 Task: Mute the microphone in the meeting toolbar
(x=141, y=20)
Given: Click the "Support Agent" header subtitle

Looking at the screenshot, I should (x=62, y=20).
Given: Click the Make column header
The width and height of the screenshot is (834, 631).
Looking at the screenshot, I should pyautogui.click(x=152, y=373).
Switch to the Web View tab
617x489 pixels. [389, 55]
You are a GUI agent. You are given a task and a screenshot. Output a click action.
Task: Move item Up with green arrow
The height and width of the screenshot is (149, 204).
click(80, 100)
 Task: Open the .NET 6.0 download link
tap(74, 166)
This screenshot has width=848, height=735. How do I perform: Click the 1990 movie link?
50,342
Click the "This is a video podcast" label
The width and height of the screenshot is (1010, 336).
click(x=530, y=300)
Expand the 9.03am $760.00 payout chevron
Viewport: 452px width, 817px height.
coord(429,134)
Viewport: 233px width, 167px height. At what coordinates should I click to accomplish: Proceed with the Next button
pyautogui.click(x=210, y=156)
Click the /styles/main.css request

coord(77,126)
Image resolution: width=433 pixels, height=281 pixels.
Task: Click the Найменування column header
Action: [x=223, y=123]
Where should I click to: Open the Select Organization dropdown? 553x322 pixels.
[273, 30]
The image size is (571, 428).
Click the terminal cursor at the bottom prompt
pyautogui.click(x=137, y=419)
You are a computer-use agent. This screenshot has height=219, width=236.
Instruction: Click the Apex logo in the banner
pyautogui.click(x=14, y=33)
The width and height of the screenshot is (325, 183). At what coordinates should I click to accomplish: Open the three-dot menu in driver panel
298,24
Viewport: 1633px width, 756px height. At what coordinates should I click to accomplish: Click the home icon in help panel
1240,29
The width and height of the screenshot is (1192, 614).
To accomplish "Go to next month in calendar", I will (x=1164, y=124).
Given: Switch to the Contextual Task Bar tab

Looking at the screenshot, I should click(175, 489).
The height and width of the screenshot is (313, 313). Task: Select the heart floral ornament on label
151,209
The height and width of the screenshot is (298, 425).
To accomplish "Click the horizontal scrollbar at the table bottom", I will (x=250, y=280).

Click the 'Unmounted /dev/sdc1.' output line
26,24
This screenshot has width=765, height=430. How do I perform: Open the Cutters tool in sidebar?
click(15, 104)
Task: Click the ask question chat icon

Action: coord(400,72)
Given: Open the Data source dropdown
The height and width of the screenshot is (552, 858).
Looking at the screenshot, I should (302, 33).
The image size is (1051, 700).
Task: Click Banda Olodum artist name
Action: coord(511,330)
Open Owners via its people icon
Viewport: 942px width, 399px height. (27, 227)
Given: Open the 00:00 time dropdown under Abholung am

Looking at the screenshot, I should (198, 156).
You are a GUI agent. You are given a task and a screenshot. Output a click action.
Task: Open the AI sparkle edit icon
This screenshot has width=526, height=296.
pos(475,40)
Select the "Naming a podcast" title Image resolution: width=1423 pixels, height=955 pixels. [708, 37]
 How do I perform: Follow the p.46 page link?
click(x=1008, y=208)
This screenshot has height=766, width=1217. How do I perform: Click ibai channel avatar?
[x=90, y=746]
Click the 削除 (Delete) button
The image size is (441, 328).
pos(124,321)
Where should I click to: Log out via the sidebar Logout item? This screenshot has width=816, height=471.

----------

▶ _PROBLEM TO SOLVE_: Copy all of the data. Keep every word exactly as it is.

▶ _RESULT BELOW_:
 Task: Mute the microphone in the meeting toolbar
(x=141, y=20)
Given: Click the "Support Agent" header subtitle

Looking at the screenshot, I should (x=62, y=20).
Given: Click the Make column header
The width and height of the screenshot is (834, 631).
Looking at the screenshot, I should pyautogui.click(x=152, y=373).
Switch to the Web View tab
617x489 pixels. [389, 55]
You are a GUI agent. You are given a task and a screenshot. Output a click action.
Task: Move item Up with green arrow
The height and width of the screenshot is (149, 204).
click(80, 100)
 Task: Open the .NET 6.0 download link
tap(74, 166)
This screenshot has width=848, height=735. How do I perform: Click the 1990 movie link?
50,342
Click the "This is a video podcast" label
The width and height of the screenshot is (1010, 336).
click(x=530, y=300)
Expand the 9.03am $760.00 payout chevron
Viewport: 452px width, 817px height.
coord(429,134)
Viewport: 233px width, 167px height. At what coordinates should I click to accomplish: Proceed with the Next button
pyautogui.click(x=210, y=156)
Click the /styles/main.css request

coord(77,126)
Image resolution: width=433 pixels, height=281 pixels.
Task: Click the Найменування column header
Action: [x=223, y=123]
Where should I click to: Open the Select Organization dropdown? 553x322 pixels.
[273, 30]
The image size is (571, 428).
Click the terminal cursor at the bottom prompt
pyautogui.click(x=137, y=419)
You are a computer-use agent. This screenshot has height=219, width=236.
Instruction: Click the Apex logo in the banner
pyautogui.click(x=14, y=33)
The width and height of the screenshot is (325, 183). At what coordinates should I click to accomplish: Open the three-dot menu in driver panel
298,24
Viewport: 1633px width, 756px height. At what coordinates should I click to accomplish: Click the home icon in help panel
1240,29
The width and height of the screenshot is (1192, 614).
To accomplish "Go to next month in calendar", I will (x=1164, y=124).
Given: Switch to the Contextual Task Bar tab

Looking at the screenshot, I should click(175, 489).
The height and width of the screenshot is (313, 313). Task: Select the heart floral ornament on label
151,209
The height and width of the screenshot is (298, 425).
To accomplish "Click the horizontal scrollbar at the table bottom", I will (x=250, y=280).

Click the 'Unmounted /dev/sdc1.' output line
26,24
This screenshot has width=765, height=430. How do I perform: Open the Cutters tool in sidebar?
click(15, 104)
Task: Click the ask question chat icon

Action: coord(400,72)
Given: Open the Data source dropdown
The height and width of the screenshot is (552, 858).
Looking at the screenshot, I should (302, 33).
The image size is (1051, 700).
Task: Click Banda Olodum artist name
Action: coord(511,330)
Open Owners via its people icon
Viewport: 942px width, 399px height. (27, 227)
Given: Open the 00:00 time dropdown under Abholung am

Looking at the screenshot, I should (198, 156).
You are a GUI agent. You are given a task and a screenshot. Output a click action.
Task: Open the AI sparkle edit icon
This screenshot has width=526, height=296.
pos(475,40)
Select the "Naming a podcast" title Image resolution: width=1423 pixels, height=955 pixels. [708, 37]
 How do I perform: Follow the p.46 page link?
click(x=1008, y=208)
This screenshot has height=766, width=1217. How do I perform: Click ibai channel avatar?
[x=90, y=746]
Click the 削除 (Delete) button
The image size is (441, 328).
pos(124,321)
Where should I click to: Log out via the sidebar Logout item? This screenshot has width=816, height=471.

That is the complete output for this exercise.